### MATERIAL PROVIDED
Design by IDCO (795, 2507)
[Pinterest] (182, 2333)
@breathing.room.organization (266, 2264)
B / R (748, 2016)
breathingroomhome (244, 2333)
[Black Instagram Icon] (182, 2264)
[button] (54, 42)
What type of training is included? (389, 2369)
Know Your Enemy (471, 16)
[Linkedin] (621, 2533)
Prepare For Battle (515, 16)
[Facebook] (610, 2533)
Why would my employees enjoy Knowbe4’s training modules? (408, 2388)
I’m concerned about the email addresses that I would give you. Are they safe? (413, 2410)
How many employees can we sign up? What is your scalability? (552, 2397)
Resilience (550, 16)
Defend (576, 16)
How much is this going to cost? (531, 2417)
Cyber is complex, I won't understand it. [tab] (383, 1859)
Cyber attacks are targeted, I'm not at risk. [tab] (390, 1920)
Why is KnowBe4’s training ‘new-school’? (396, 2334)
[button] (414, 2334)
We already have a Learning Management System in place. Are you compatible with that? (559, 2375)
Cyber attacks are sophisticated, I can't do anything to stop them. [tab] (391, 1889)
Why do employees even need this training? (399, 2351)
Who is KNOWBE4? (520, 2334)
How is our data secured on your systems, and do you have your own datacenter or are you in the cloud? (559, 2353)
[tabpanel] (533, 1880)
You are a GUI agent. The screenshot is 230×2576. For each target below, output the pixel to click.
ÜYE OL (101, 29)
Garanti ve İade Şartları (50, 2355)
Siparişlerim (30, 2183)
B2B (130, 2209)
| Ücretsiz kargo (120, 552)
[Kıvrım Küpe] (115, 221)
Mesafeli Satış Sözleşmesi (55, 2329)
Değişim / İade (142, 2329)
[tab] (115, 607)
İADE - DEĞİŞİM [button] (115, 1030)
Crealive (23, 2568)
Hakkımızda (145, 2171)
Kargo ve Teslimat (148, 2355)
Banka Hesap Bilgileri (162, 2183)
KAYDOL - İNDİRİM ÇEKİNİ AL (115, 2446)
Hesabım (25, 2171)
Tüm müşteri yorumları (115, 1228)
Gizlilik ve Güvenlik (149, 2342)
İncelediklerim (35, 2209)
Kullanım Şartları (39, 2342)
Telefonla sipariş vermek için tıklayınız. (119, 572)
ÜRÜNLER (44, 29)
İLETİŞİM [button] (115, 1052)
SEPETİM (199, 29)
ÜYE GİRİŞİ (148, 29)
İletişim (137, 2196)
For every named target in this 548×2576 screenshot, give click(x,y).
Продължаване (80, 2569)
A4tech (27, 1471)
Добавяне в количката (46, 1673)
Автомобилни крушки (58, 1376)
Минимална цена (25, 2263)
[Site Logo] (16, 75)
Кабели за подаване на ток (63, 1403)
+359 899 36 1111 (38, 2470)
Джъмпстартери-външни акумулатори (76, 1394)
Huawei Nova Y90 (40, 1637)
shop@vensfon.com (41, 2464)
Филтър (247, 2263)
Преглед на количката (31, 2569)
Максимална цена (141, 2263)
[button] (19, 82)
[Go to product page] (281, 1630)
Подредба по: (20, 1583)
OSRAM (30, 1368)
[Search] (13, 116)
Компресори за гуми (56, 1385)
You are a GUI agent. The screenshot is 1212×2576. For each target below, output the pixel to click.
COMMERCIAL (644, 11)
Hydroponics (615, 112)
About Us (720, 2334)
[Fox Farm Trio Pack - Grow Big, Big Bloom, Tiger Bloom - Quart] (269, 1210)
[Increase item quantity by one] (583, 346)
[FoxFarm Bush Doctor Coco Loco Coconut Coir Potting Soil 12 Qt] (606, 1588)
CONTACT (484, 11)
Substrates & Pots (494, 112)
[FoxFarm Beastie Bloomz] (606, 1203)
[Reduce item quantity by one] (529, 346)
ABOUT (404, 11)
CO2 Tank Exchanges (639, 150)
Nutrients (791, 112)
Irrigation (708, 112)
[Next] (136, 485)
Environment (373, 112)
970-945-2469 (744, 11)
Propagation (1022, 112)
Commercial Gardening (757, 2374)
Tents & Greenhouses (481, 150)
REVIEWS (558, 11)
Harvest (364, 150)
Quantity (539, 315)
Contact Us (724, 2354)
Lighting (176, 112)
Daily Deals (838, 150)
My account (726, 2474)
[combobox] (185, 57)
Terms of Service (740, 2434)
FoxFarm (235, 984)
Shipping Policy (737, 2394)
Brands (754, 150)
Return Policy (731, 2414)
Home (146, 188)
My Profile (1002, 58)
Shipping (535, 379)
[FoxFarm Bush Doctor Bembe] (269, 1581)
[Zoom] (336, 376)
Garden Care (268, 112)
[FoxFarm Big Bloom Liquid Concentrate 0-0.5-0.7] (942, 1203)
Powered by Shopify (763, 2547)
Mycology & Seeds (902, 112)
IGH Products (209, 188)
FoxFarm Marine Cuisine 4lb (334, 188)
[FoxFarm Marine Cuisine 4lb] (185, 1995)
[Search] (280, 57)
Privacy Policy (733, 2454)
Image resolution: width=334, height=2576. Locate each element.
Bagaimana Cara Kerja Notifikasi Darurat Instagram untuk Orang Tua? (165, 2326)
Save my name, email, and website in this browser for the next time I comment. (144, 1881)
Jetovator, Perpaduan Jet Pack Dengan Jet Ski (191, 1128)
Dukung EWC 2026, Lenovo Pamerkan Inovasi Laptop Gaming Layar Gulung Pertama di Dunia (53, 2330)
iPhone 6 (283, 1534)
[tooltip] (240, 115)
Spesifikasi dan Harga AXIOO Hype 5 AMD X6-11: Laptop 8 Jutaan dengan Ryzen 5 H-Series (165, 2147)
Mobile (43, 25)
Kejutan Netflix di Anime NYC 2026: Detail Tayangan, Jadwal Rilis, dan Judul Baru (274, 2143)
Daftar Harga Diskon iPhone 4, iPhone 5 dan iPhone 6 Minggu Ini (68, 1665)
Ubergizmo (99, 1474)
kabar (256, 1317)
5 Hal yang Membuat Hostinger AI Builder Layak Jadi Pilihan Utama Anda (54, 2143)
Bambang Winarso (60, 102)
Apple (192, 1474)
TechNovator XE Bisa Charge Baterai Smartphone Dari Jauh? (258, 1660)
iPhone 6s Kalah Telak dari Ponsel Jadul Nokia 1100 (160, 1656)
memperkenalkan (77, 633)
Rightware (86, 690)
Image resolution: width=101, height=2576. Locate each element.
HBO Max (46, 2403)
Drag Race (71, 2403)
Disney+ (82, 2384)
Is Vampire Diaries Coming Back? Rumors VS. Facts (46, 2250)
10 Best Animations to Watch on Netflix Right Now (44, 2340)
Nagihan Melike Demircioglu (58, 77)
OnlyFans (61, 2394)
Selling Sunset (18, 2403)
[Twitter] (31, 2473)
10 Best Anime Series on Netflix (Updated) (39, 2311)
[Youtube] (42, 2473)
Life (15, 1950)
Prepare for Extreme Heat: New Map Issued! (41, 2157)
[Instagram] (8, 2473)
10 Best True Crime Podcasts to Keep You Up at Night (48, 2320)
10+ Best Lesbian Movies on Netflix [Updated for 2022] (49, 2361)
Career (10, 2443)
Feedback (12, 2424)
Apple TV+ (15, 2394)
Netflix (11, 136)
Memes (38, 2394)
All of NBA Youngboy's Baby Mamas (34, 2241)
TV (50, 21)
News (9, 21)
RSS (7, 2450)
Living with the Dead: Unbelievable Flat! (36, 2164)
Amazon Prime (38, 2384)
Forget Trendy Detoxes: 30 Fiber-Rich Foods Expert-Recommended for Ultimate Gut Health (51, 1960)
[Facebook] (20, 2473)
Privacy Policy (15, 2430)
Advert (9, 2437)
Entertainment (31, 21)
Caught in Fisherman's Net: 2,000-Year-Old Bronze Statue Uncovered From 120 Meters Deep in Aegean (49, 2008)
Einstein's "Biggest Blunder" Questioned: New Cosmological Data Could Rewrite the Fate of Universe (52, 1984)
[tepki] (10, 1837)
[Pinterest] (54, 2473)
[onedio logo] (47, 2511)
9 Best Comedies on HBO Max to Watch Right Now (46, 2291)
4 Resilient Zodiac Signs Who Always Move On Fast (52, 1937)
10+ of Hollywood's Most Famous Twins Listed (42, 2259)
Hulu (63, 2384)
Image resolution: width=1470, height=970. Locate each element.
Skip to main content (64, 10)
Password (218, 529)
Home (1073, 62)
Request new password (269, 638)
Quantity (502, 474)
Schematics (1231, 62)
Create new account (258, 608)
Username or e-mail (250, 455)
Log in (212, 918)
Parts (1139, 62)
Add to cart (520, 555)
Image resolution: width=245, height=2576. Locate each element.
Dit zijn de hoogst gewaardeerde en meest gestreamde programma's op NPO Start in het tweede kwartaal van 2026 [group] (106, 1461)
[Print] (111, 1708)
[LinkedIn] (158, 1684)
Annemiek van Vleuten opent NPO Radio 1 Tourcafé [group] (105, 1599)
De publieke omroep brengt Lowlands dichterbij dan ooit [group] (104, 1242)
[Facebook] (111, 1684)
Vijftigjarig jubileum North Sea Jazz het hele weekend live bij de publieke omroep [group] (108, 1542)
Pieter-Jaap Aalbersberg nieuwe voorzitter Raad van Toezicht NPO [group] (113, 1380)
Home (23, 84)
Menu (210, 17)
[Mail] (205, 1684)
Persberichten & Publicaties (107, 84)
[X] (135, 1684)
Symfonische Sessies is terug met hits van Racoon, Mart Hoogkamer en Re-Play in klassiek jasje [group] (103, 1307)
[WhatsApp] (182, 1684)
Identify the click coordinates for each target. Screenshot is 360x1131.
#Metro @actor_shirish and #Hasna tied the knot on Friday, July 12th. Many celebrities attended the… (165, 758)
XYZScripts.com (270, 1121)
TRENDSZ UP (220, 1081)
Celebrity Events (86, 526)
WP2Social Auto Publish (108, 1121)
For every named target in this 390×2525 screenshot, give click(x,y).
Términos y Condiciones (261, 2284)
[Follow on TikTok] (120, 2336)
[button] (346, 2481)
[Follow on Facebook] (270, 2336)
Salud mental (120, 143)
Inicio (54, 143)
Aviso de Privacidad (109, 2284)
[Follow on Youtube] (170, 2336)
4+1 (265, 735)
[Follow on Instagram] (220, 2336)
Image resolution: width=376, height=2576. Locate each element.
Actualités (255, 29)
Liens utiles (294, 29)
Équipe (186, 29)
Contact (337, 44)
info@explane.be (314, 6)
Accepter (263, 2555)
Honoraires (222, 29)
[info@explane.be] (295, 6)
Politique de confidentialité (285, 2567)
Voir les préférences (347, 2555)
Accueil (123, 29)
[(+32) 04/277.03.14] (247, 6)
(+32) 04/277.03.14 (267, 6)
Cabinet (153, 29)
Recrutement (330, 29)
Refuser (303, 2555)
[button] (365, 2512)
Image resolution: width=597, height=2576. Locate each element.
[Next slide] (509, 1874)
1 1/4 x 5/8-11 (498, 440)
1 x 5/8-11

### TASK REQUIREMENTS
The required answer is the exact run of lines above starting at the line with "RSS (7, 2450)" and ending at the line with "Entertainment (31, 21)", with both ends present.

### RESPONSE
RSS (7, 2450)
Living with the Dead: Unbelievable Flat! (36, 2164)
Amazon Prime (38, 2384)
Forget Trendy Detoxes: 30 Fiber-Rich Foods Expert-Recommended for Ultimate Gut Health (51, 1960)
[Facebook] (20, 2473)
Privacy Policy (15, 2430)
Advert (9, 2437)
Entertainment (31, 21)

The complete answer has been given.